The next to make the trip was Dutch explorer and trader Adriaen Block (c. 1567 — 1627). On his second voyage to the New World in 1614, Block's ship De Tijger ("the Tiger") was anchored off the southern tip of Manhattan when a fire broke out. As the story goes, Block and his crew swam to shore and the ship burned to the waterline; there was nothing they could do to save her. They were stranded; with winter approaching, they had no choice but to wait out the cold weather. With the aid of the Native Americans, Block and his men constructed four makeshift log houses and became the first Europeans to live in what is now New York City.

The crew built a 42-foot-long, 16-ton replacement boat named the Onrust ("the Wanderer"). Though it was a worthy craft, Block deemed this boat too small for the ocean crossing. Nonetheless, he did use it to further explore the area. It was Block who bestowed the name "Hell Gate" upon a treacherously rocky stretch of water in the upper East River (the future scene of numerous shipwrecks). He ventured 60 miles up the Connecticut River and also discovered and named Block Island off the coast of Rhode Island. While sailing near Cape Cod, he made contact with another Dutch ship, left the Onrust behind, and returned to Holland. Though he was granted exclusive three-year trading rights in the New York area, he never returned to the New World.

By this time, Spanish posts had already been established in the South and Southwest, French posts in the St. Lawrence River Valley, and an English settlement at Jamestown. Sending ships to the New World was no longer about finding a shortcut to China and the Spice Islands. Now it was simply a race to claim the remaining land along the East Coast. The Dutch recognized that if they were to have a piece of North America, they had to act fast. In fact, the Pilgrims had originally intended to land at the mouth of the Hudson River in 1620 but decided to remain at Plymouth instead.

CHAPTER 2

New Amsterdam


In 1621, a new fur-trading company was formed, aimed at establishing a permanent settlement in the New World. The Dutch West India Company advertised for colonists, and the first ship of settlers arrived in May 1624 just in the nick of time; a French ship was about to claim the land for France based on Giovanni da Verrazano's voyage. The Dutch ship New Netherland, armed with two cannons, scared away the French ship.

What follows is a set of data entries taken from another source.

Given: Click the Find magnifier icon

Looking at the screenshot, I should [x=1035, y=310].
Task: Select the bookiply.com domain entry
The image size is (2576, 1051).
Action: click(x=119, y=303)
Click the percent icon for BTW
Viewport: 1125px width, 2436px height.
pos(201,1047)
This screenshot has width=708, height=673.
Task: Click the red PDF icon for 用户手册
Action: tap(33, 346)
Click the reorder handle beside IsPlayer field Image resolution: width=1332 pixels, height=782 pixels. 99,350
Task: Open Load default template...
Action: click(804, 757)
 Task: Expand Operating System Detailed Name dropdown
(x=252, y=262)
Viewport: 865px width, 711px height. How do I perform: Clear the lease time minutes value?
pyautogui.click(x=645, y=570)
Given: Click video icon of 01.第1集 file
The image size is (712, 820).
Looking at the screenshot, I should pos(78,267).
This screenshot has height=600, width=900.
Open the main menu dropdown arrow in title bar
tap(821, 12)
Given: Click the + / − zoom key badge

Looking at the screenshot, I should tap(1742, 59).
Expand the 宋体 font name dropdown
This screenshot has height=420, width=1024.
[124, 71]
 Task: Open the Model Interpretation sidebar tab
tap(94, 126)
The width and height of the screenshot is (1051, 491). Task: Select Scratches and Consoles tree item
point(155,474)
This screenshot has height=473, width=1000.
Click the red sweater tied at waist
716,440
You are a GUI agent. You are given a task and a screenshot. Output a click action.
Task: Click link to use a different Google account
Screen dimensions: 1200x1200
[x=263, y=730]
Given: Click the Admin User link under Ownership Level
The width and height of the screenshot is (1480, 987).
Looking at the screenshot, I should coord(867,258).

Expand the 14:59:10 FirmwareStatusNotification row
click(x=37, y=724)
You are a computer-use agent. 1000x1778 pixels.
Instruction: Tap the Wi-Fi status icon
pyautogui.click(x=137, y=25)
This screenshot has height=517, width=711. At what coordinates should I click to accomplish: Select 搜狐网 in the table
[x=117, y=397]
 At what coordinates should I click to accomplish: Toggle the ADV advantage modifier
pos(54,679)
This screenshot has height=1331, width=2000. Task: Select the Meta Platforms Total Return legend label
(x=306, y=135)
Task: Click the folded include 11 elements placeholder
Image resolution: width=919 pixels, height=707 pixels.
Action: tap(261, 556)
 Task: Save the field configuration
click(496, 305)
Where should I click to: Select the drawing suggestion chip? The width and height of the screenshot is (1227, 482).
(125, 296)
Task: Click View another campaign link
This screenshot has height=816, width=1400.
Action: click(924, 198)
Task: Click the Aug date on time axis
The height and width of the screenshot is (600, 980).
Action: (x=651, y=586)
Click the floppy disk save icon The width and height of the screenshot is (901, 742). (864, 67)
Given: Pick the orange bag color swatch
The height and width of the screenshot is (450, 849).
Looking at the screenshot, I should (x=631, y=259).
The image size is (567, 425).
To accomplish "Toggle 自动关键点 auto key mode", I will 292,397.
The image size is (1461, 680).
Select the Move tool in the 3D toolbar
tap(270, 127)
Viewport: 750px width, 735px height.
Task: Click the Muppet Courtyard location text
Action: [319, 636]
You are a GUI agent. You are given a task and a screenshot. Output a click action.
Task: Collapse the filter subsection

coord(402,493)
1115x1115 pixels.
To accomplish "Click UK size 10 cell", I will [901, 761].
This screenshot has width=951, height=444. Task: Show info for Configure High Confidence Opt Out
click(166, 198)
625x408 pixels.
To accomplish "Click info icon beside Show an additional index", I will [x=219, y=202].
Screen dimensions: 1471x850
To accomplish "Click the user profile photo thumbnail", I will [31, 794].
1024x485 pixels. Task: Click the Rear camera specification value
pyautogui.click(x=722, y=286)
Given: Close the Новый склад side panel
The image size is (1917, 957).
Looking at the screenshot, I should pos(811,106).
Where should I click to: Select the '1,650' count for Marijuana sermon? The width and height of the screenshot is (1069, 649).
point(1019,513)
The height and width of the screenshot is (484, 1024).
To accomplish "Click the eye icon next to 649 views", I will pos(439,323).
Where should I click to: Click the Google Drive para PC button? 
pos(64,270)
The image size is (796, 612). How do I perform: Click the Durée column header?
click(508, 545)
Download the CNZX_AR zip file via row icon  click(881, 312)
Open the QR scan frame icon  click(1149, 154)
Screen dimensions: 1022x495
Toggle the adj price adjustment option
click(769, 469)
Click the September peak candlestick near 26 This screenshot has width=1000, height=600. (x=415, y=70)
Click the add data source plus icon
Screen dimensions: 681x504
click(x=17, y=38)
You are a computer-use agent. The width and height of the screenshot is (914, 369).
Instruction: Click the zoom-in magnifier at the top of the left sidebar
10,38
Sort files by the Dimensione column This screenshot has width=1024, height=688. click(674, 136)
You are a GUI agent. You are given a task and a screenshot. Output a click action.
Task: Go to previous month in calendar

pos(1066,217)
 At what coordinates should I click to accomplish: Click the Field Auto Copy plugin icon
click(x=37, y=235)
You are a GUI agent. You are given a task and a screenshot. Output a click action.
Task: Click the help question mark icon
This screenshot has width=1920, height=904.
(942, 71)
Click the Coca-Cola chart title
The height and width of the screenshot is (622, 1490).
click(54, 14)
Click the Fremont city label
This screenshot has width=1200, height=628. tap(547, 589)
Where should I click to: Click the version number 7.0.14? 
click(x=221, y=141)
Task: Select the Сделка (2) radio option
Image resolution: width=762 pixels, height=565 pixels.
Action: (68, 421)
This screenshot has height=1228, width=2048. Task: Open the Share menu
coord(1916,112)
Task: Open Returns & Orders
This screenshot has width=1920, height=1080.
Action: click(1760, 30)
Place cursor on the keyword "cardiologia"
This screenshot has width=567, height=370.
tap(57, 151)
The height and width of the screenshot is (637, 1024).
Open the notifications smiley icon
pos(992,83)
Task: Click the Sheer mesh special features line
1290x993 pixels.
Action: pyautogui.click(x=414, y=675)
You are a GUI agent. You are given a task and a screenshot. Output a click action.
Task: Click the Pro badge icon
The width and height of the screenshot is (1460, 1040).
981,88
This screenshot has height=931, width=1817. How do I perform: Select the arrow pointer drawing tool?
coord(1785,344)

Though 30 families had sailed from Holland on Captain Cornelius May's New Netherland on March 31, 1624, only eight families were to remain in the New York area, on Nut Island (now Governor's Island). Others would disembark at Fort Orange (now Albany), Fort Nassau (now Gloucester, New Jersey), and along the Connecticut River near present-day Hartford. In 1625 the company sent three more ships, loaded with horses, cattle, farming implements, and seed; several additional families; a governor, William Verhulst; and a surveyor and engineer, Cryn Fredericks. The southern tip of Manhattan Island was selected for the settlement. With that, the original eight families moved to Manhattan and the village of New Amsterdam was begun. The company also began clearing land to the north for use as bouweries (farms). The Dutch traders found the region to be rich with raw materials, especially furs, that could be exported to Holland for profit.


The Best Real Estate Deal Ever?

In December 1625, Peter Minuit (1580 — 1638) was selected to be governor of New Netherland, and he arrived at New Amsterdam the following spring. In May 1626, he set up a meeting with some of the local Native American leaders and purchased Manhattan Island for 60 guilders worth of trinkets, including beads, knives, and cloth. A 19th-century writer calculated this to be the equivalent of 24 dollars, but the natives probably did not think they were selling the land, only allowing the Dutch to share it with them.

As word spread of the profitable fur trade, the small settlement grew. The colonists planted crops such as wheat, rye, barley, oats, buckwheat, beans, and flax. By the end of 1626, colonists had already exported more than 7,000 beaver skins to Europe, along with nearly 1,000 otter, mink, and wildcat skins. Minuit oversaw the construction of about 30 small homes and Fort Amsterdam at the southern tip of the island.

The settlers were muddling along. Jonas Michaelius, New Amsterdam's first minister, wrote in 1628 that the settlement "lack[s] about 10 or 12 farmers with horses, cows, and sufficient laborers to supply us with bread, milk, and other necessities." Machinery for building sawmills was brought from Holland, and one was constructed on Governor's Island.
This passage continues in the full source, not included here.